As an example, taken from Pandu’s article, “Here’s a search for, “2019 brazil traveler to the USA needs a visa.” Pandu says. ” The word to and its relationship to the other words in the query are particularly important to understanding the meaning.” He further states, “It’s about a Brazilian traveling to the US and not the other way around. Previously, our algorithms wouldn’t understand the importance of this connection.” BERT, can supposedly grasp sentence structure nuance and know the word “to” is essential, thus Google can improve the quality of the query result.
Unknown Effects of the BERT Update
Machine learning is excellent until it is not. If the algorithm understands incorrectly and the results are not helpful, it can be challenging to know why. Furthermore, while Google believes that it has ensured the new Google algorithm update will not increase bias, those training the model are themselves prone to bias. Because BERT is trained on thousands of sentences, each having a possibility of bias, it is something for which we should be aware.
Google has claimed that it does not believe there will be a significant difference in where they direct traffic. However, when Google makes a change to its search algorithm of this magnitude, everyone involved takes notice. Many companies live and die by Google’s SERP ranking changes.

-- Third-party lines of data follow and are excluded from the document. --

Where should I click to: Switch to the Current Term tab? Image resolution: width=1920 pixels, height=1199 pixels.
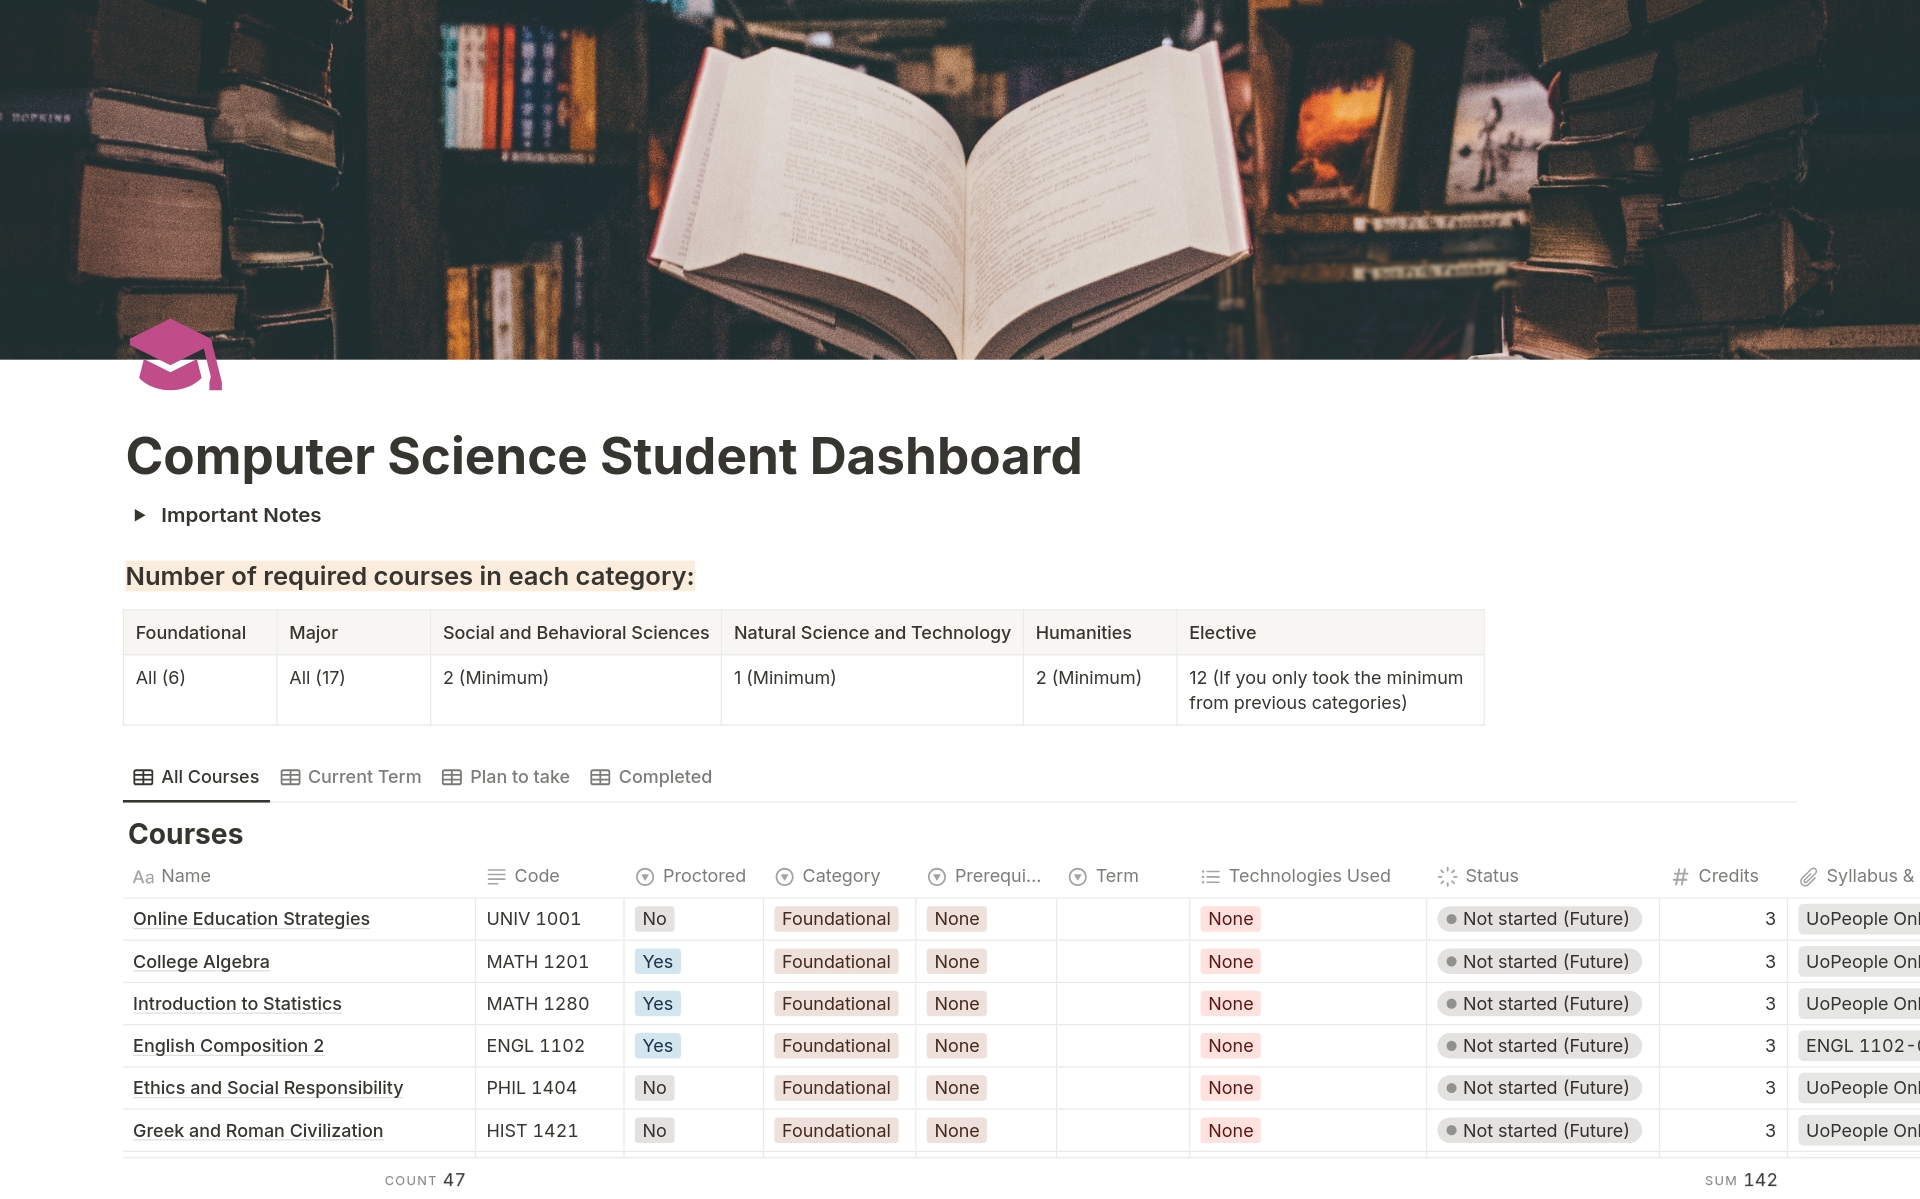coord(351,777)
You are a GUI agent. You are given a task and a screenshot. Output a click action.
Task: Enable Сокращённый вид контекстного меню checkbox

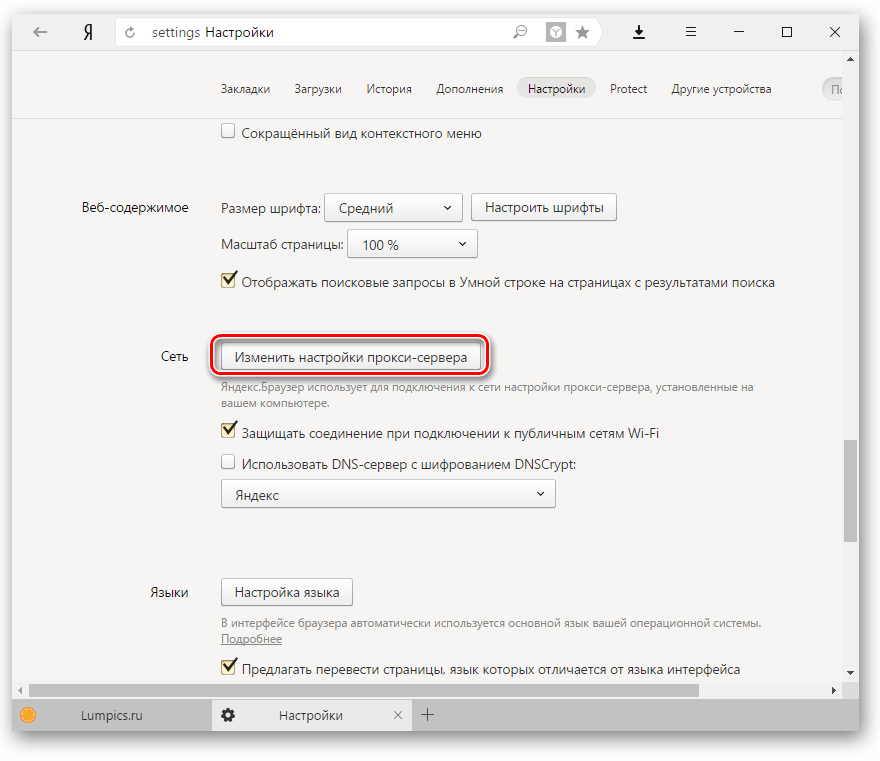point(228,132)
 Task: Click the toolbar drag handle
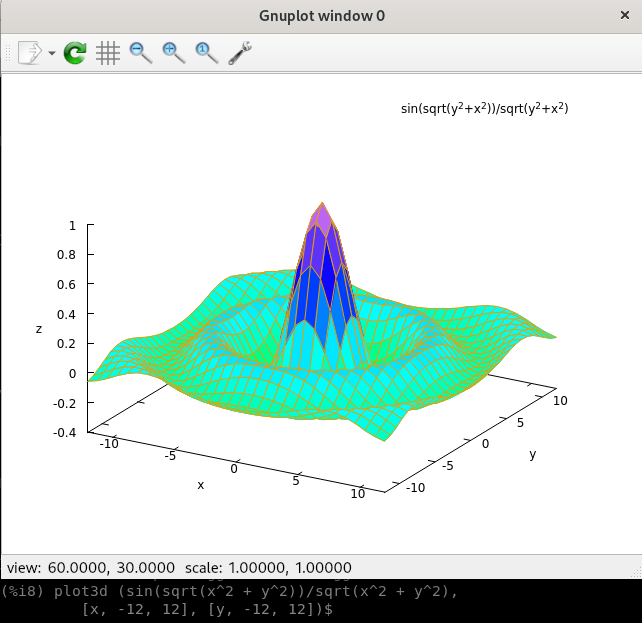click(7, 53)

As web professionals, we should all be aware of the potential impacts of this or any change. We believe this update is one of the most significant changes Google has rolled out in at least the last five years. You can guess that Google’s guidance will be the same as it always is. “If you are following our content guidelines you should see no negative impact.” That is hard to take for face value when they are claiming to improve the results by 10% as that likely means someone may lose out on the related search. However, in the end, we hope that this means truly means that search results returned on a given query are more meaningful.